Europe’s economic and political integration following the Second World War, and the decades of relative peace which have followed since are a model to follow according to Bromberg, who argued that just as steel and coal, the continent’s two most important resources, were were able to form ties in Europe, water and energy could do the same in the Jordan Valley.

Yet, inevitably, as with everything in the region, the discussion devolves into a political one. “Water is not a problem, it is not a zero sum game. Some people, especially in Israel, have a surplus of water,” Dr. Nader Al-Khateeb, EcoPeace’s director in the Palestinian Territories, told The Media Line. Politics, and not a shortage of water, was causing the pollution and lack of economic resourcing seen in the area, he charged. According to Al-Khateeb, it is for this reason that the NGO EcoPeace weighs in on politically-charged issues and debates and is “very clear about our political position, [supporting] a two state solution, within the international (consensus) on recognized 1967 borders.”
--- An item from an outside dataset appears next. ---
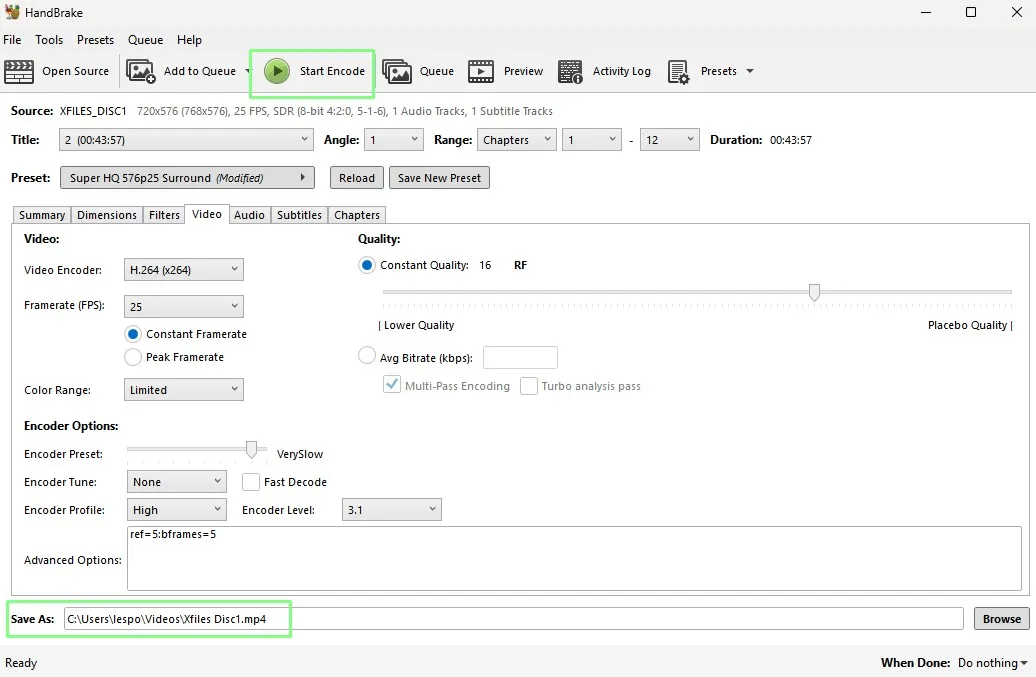Screen dimensions: 1036x677
Task: Click the Constant Quality RF slider handle
Action: [x=814, y=293]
A stance on politics is not unnatural Bromberg said, “Our name is EcoPeace: ecological peace – we are an environmental organization at heart but we are also a peace organization.” In order to move forward on the environmental agenda, Bromberg argued, such issues have to be touched on and therefore EcoPeace advocates for a two-state solution.

“We don’t think that this is particularly radical – our Israeli Prime Minister says he’s in favor of a two-state solution,” Bromberg pointed out.

But he did acknowledge that EcoPeace is not without its detractors. Activists in the Palestinian Territories and in Jordan have received threatening phone calls and activities by the organizations have been disrupted by individuals aligned with the “anti-normalization campaign”[Editor’s Note: a movement in the Arab world opposing all efforts to “normalize” relations with the state of Israel or institutions located inside the Jewish state.] In Israel, EcoPeace has found itself labelled as traitorous.

Extremists on both sides of the Israeli-Palestinian conflict are hostile to EcoPeace’s work, Bromberg said. Such individuals believe that any cooperation with the other side prior to a resolution of the conflict is an attempt to maintain the status quo or is collaboration against your own people, the Israeli Director said. “We think that has no analytical or practical basis what so ever,” Bromberg concluded.

A pro-Israel think tanks maintains that water has increasingly become a politicized weapon in the discussion of the Israeli-Palestinian conflict and is being used as a tool to delegitimize the Jewish state. NGO Monitor, an organization which aims to expose anti-Israeli sentiment among many of the groups working in Israel, listed a number of NGOs it felt were using water as a political tool. EcoPeace was not among the list, reinforcing its assertion that “it focuses on the environment and not on the conflict.”

In the meantime, while the politics is debated, the Jordan continues to trickle by and thousands of pilgrims come to be baptized in its sickly beige water each year. If environmentalists are able to get their way, within a few decades the water such visitors bathe in might even be clean.